Proponents of the idea behind this rule do not WANT to be 'special exemptions'. They want their mingled-heritage character to be treated like anybody else, with their deeds and their decisions determining their fate and their place in the world rather than their blood. You could say that they have a dream. They have a dream that their future D&D characters will one day live in a fantasy world where they will not be judged by the origin of their blood but by the content of their character sheets. Unless they actively want otherwise and their table is universally okay with that.
Seems to me this is a problem with the fluff, not the stats.
No, it's what the stats say about the people they are portraying. It's the kind of thing that turns people like Samedi of Orleans away from D&D entirely because the stats make statements about the people they are meant to represent. Giving half elves and half orcs their own racial stats makes them into something mechanically and inherently different from other people, turning their biracial identities into gameable things, which serves to make them less then people and more like pedigreed stock animals. This is uncomfortable for many reasons.

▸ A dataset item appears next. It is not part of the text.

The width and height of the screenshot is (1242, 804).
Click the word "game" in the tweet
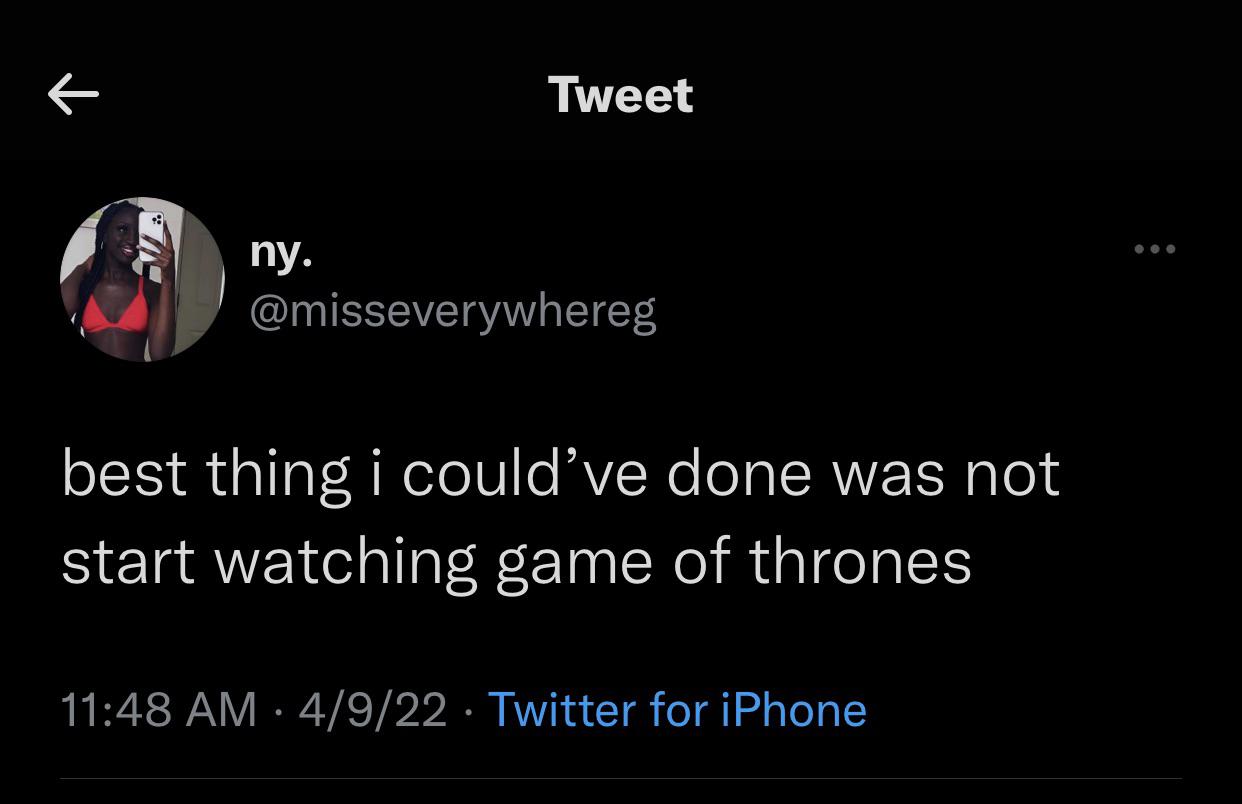coord(574,564)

Now you might not like how 1DD handles it, and that's fine. You might not want mechanically distinct Half Elves and Half Orcs to go away, and I'm honestly fine with that as well. Just don't tell me that it is not uncomfortable for people, because I'm telling you it is and it is not your place to tell me how I should feel or not.
I would understand if you acknowledged how it makes me and some others feel and don't think this is convincing enough of an argument for you to want to change the current system, but what I won't stand for is you trying to invalidate how I feel and reason with me that I shouldn't be feeling that way.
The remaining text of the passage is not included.